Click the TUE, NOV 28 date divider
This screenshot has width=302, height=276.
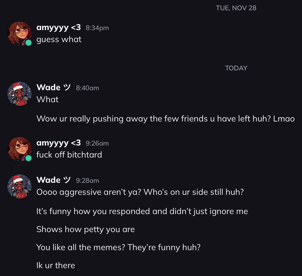[236, 8]
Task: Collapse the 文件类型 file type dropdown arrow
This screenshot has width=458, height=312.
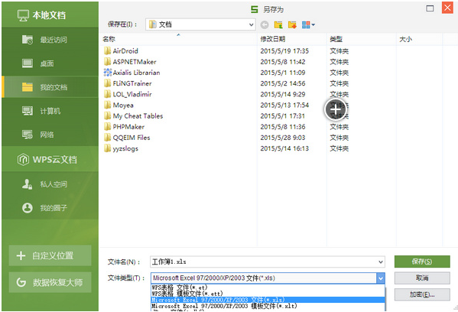Action: [x=381, y=278]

WHAT YOU ARE ASKED TO DO: Leaving every picture aside, repeat the listing exactly.

WRITTEN RESPONSE:
Click the TUE, NOV 28 date divider
This screenshot has width=302, height=276.
[236, 8]
Task: Collapse the 文件类型 file type dropdown arrow
This screenshot has width=458, height=312.
Action: [x=381, y=278]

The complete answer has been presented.